Dataset entries:
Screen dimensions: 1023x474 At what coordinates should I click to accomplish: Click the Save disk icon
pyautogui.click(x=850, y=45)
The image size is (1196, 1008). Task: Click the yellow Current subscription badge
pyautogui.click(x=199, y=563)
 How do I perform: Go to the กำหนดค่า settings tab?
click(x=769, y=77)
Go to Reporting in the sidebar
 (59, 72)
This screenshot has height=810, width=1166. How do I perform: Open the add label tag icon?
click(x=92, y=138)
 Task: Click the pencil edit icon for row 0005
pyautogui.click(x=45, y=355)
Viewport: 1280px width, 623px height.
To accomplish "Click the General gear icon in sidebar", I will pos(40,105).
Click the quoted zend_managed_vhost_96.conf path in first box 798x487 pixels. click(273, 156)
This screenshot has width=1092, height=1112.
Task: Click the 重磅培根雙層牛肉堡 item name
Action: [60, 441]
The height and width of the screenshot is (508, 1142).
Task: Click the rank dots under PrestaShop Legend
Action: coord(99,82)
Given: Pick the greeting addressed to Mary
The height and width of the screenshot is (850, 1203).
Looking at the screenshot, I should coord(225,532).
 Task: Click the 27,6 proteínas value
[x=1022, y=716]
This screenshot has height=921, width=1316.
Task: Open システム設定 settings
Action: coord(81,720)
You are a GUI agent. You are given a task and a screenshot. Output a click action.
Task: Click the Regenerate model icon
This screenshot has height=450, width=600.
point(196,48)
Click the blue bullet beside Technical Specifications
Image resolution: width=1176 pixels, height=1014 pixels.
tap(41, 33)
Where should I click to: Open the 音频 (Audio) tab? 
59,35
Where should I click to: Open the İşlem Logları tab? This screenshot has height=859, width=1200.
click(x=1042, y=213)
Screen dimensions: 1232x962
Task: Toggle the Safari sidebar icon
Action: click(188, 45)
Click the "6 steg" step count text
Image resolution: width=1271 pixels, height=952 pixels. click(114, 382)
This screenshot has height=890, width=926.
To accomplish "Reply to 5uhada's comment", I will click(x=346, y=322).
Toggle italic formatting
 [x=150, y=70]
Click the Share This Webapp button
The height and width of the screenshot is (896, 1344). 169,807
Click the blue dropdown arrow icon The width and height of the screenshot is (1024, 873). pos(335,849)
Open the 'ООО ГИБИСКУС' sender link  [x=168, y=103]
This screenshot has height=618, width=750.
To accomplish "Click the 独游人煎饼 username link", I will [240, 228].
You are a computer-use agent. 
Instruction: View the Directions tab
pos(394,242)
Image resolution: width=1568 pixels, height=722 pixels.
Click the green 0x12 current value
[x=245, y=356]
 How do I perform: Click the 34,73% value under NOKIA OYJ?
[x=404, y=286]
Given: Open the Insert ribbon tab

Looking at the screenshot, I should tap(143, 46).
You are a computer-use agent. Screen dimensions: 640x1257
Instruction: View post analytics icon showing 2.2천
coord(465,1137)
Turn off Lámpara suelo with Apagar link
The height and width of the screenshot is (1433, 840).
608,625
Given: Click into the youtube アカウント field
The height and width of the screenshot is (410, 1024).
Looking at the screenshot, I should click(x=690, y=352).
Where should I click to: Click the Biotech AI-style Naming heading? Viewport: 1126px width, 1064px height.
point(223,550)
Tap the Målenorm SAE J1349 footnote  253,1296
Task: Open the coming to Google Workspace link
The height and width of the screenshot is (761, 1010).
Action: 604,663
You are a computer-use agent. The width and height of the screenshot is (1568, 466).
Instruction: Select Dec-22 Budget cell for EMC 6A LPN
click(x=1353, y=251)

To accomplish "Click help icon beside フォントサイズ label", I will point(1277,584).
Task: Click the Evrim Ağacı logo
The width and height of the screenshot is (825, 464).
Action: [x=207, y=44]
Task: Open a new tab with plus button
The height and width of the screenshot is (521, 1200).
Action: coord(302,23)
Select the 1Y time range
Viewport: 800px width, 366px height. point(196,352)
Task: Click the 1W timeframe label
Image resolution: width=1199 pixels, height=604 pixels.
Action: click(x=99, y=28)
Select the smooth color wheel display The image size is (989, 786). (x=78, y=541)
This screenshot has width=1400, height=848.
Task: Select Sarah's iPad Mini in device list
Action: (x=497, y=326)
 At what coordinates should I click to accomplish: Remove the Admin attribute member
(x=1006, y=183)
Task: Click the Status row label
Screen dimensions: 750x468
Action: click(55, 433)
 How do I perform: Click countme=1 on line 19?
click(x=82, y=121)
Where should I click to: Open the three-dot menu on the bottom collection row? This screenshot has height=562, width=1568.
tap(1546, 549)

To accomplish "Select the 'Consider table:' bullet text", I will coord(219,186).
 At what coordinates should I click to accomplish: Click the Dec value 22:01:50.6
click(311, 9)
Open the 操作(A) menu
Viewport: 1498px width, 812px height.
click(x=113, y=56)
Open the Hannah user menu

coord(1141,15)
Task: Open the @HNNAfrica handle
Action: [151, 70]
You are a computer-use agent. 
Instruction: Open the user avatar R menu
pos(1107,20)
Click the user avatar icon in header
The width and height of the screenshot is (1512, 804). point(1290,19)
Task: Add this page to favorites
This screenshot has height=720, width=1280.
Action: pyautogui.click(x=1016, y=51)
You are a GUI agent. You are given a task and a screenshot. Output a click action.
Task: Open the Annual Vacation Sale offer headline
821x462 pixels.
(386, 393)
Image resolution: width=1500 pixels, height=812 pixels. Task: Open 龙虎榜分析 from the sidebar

◆ **Task statement**: Word for word, print every line above.

◆ **Your response**:
Screen dimensions: 1023x474 At what coordinates should I click to accomplish: Click the Save disk icon
pyautogui.click(x=850, y=45)
The image size is (1196, 1008). Task: Click the yellow Current subscription badge
pyautogui.click(x=199, y=563)
 How do I perform: Go to the กำหนดค่า settings tab?
click(x=769, y=77)
Go to Reporting in the sidebar
 (59, 72)
This screenshot has height=810, width=1166. How do I perform: Open the add label tag icon?
click(x=92, y=138)
 Task: Click the pencil edit icon for row 0005
pyautogui.click(x=45, y=355)
Viewport: 1280px width, 623px height.
To accomplish "Click the General gear icon in sidebar", I will pos(40,105).
Click the quoted zend_managed_vhost_96.conf path in first box 798x487 pixels. click(273, 156)
This screenshot has width=1092, height=1112.
Task: Click the 重磅培根雙層牛肉堡 item name
Action: [60, 441]
The height and width of the screenshot is (508, 1142).
Task: Click the rank dots under PrestaShop Legend
Action: coord(99,82)
Given: Pick the greeting addressed to Mary
The height and width of the screenshot is (850, 1203).
Looking at the screenshot, I should coord(225,532).
 Task: Click the 27,6 proteínas value
[x=1022, y=716]
This screenshot has height=921, width=1316.
Task: Open システム設定 settings
Action: coord(81,720)
You are a GUI agent. You are given a task and a screenshot. Output a click action.
Task: Click the Regenerate model icon
This screenshot has height=450, width=600.
point(196,48)
Click the blue bullet beside Technical Specifications
Image resolution: width=1176 pixels, height=1014 pixels.
tap(41, 33)
Where should I click to: Open the 音频 (Audio) tab? 
59,35
Where should I click to: Open the İşlem Logları tab? This screenshot has height=859, width=1200.
click(x=1042, y=213)
Screen dimensions: 1232x962
Task: Toggle the Safari sidebar icon
Action: click(188, 45)
Click the "6 steg" step count text
Image resolution: width=1271 pixels, height=952 pixels. click(114, 382)
This screenshot has height=890, width=926.
To accomplish "Reply to 5uhada's comment", I will click(x=346, y=322).
Toggle italic formatting
 [x=150, y=70]
Click the Share This Webapp button
The height and width of the screenshot is (896, 1344). 169,807
Click the blue dropdown arrow icon The width and height of the screenshot is (1024, 873). pos(335,849)
Open the 'ООО ГИБИСКУС' sender link  [x=168, y=103]
This screenshot has height=618, width=750.
To accomplish "Click the 独游人煎饼 username link", I will [240, 228].
You are a computer-use agent. 
Instruction: View the Directions tab
pos(394,242)
Image resolution: width=1568 pixels, height=722 pixels.
Click the green 0x12 current value
[x=245, y=356]
 How do I perform: Click the 34,73% value under NOKIA OYJ?
[x=404, y=286]
Given: Open the Insert ribbon tab

Looking at the screenshot, I should tap(143, 46).
You are a computer-use agent. Screen dimensions: 640x1257
Instruction: View post analytics icon showing 2.2천
coord(465,1137)
Turn off Lámpara suelo with Apagar link
The height and width of the screenshot is (1433, 840).
608,625
Given: Click into the youtube アカウント field
The height and width of the screenshot is (410, 1024).
Looking at the screenshot, I should click(x=690, y=352).
Where should I click to: Click the Biotech AI-style Naming heading? Viewport: 1126px width, 1064px height.
point(223,550)
Tap the Målenorm SAE J1349 footnote  253,1296
Task: Open the coming to Google Workspace link
The height and width of the screenshot is (761, 1010).
Action: 604,663
You are a computer-use agent. The width and height of the screenshot is (1568, 466).
Instruction: Select Dec-22 Budget cell for EMC 6A LPN
click(x=1353, y=251)

To accomplish "Click help icon beside フォントサイズ label", I will point(1277,584).
Task: Click the Evrim Ağacı logo
The width and height of the screenshot is (825, 464).
Action: [x=207, y=44]
Task: Open a new tab with plus button
The height and width of the screenshot is (521, 1200).
Action: coord(302,23)
Select the 1Y time range
Viewport: 800px width, 366px height. point(196,352)
Task: Click the 1W timeframe label
Image resolution: width=1199 pixels, height=604 pixels.
Action: click(x=99, y=28)
Select the smooth color wheel display The image size is (989, 786). (x=78, y=541)
This screenshot has width=1400, height=848.
Task: Select Sarah's iPad Mini in device list
Action: (x=497, y=326)
 At what coordinates should I click to accomplish: Remove the Admin attribute member
(x=1006, y=183)
Task: Click the Status row label
Screen dimensions: 750x468
Action: click(55, 433)
 How do I perform: Click countme=1 on line 19?
click(x=82, y=121)
Where should I click to: Open the three-dot menu on the bottom collection row? This screenshot has height=562, width=1568.
tap(1546, 549)

To accomplish "Select the 'Consider table:' bullet text", I will coord(219,186).
 At what coordinates should I click to accomplish: Click the Dec value 22:01:50.6
click(311, 9)
Open the 操作(A) menu
Viewport: 1498px width, 812px height.
click(x=113, y=56)
Open the Hannah user menu

coord(1141,15)
Task: Open the @HNNAfrica handle
Action: [151, 70]
You are a computer-use agent. 
Instruction: Open the user avatar R menu
pos(1107,20)
Click the user avatar icon in header
The width and height of the screenshot is (1512, 804). point(1290,19)
Task: Add this page to favorites
This screenshot has height=720, width=1280.
Action: pyautogui.click(x=1016, y=51)
You are a GUI agent. You are given a task and a screenshot. Output a click action.
Task: Open the Annual Vacation Sale offer headline
821x462 pixels.
(386, 393)
Image resolution: width=1500 pixels, height=812 pixels. Task: Open 龙虎榜分析 from the sidebar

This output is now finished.